Your instructions
The entries below are to be repeated exactly as they stand.

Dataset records
((
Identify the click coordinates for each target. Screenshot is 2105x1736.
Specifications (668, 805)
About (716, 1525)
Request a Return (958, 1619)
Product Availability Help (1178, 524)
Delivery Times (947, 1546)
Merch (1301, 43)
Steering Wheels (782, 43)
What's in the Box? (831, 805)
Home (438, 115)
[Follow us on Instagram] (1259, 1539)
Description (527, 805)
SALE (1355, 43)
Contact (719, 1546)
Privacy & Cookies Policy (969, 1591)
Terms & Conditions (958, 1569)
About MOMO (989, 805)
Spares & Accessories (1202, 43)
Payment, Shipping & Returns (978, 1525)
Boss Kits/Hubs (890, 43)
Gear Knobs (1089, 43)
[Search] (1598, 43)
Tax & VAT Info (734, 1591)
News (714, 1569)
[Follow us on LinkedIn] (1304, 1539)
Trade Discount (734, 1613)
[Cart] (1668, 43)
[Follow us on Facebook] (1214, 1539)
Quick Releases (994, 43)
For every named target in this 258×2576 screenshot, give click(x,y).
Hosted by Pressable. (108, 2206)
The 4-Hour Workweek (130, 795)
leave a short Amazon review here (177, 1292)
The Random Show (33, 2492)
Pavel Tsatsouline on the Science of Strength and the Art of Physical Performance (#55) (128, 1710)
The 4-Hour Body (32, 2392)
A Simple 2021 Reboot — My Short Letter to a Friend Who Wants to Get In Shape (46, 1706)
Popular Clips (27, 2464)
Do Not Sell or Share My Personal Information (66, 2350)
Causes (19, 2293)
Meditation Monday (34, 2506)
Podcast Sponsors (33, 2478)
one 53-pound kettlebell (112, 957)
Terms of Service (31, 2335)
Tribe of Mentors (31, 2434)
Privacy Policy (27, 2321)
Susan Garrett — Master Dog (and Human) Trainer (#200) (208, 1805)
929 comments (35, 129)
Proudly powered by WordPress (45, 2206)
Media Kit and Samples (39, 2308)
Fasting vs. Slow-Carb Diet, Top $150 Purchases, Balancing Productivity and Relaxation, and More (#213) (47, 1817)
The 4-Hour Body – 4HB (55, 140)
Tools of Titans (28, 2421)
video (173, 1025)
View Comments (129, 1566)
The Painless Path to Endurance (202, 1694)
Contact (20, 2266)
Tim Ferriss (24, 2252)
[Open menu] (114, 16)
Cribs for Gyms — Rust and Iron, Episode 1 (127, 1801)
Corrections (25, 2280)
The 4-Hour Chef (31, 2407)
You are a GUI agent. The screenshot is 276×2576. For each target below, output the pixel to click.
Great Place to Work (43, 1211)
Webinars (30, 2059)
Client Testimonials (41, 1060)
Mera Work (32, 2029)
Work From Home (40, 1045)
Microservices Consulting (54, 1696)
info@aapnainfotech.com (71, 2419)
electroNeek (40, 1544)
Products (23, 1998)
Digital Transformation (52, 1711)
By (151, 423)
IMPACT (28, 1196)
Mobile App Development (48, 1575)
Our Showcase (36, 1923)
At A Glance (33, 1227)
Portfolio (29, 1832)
))
Problem solution
Identify the click coordinates for each target. Screenshot is 2105x1736.
Specifications (668, 805)
About (716, 1525)
Request a Return (958, 1619)
Product Availability Help (1178, 524)
Delivery Times (947, 1546)
Merch (1301, 43)
Steering Wheels (782, 43)
What's in the Box? (831, 805)
Home (438, 115)
[Follow us on Instagram] (1259, 1539)
Description (527, 805)
SALE (1355, 43)
Contact (719, 1546)
Privacy & Cookies Policy (969, 1591)
Terms & Conditions (958, 1569)
About MOMO (989, 805)
Spares & Accessories (1202, 43)
Payment, Shipping & Returns (978, 1525)
Boss Kits/Hubs (890, 43)
Gear Knobs (1089, 43)
[Search] (1598, 43)
Tax & VAT Info (734, 1591)
News (714, 1569)
[Follow us on LinkedIn] (1304, 1539)
Trade Discount (734, 1613)
[Cart] (1668, 43)
[Follow us on Facebook] (1214, 1539)
Quick Releases (994, 43)
For every named target in this 258×2576 screenshot, give click(x,y).
Hosted by Pressable. (108, 2206)
The 4-Hour Workweek (130, 795)
leave a short Amazon review here (177, 1292)
The Random Show (33, 2492)
Pavel Tsatsouline on the Science of Strength and the Art of Physical Performance (#55) (128, 1710)
The 4-Hour Body (32, 2392)
A Simple 2021 Reboot — My Short Letter to a Friend Who Wants to Get In Shape (46, 1706)
Popular Clips (27, 2464)
Do Not Sell or Share My Personal Information (66, 2350)
Causes (19, 2293)
Meditation Monday (34, 2506)
Podcast Sponsors (33, 2478)
one 53-pound kettlebell (112, 957)
Terms of Service (31, 2335)
Tribe of Mentors (31, 2434)
Privacy Policy (27, 2321)
Susan Garrett — Master Dog (and Human) Trainer (#200) (208, 1805)
929 comments (35, 129)
Proudly powered by WordPress (45, 2206)
Media Kit and Samples (39, 2308)
Fasting vs. Slow-Carb Diet, Top $150 Purchases, Balancing Productivity and Relaxation, and More (#213) (47, 1817)
The 4-Hour Body – 4HB (55, 140)
Tools of Titans (28, 2421)
video (173, 1025)
View Comments (129, 1566)
The Painless Path to Endurance (202, 1694)
Contact (20, 2266)
Tim Ferriss (24, 2252)
[Open menu] (114, 16)
Cribs for Gyms — Rust and Iron, Episode 1 (127, 1801)
Corrections (25, 2280)
The 4-Hour Chef (31, 2407)
You are a GUI agent. The screenshot is 276×2576. For each target below, output the pixel to click.
Great Place to Work (43, 1211)
Webinars (30, 2059)
Client Testimonials (41, 1060)
Mera Work (32, 2029)
Work From Home (40, 1045)
Microservices Consulting (54, 1696)
info@aapnainfotech.com (71, 2419)
electroNeek (40, 1544)
Products (23, 1998)
Digital Transformation (52, 1711)
By (151, 423)
IMPACT (28, 1196)
Mobile App Development (48, 1575)
Our Showcase (36, 1923)
At A Glance (33, 1227)
Portfolio (29, 1832)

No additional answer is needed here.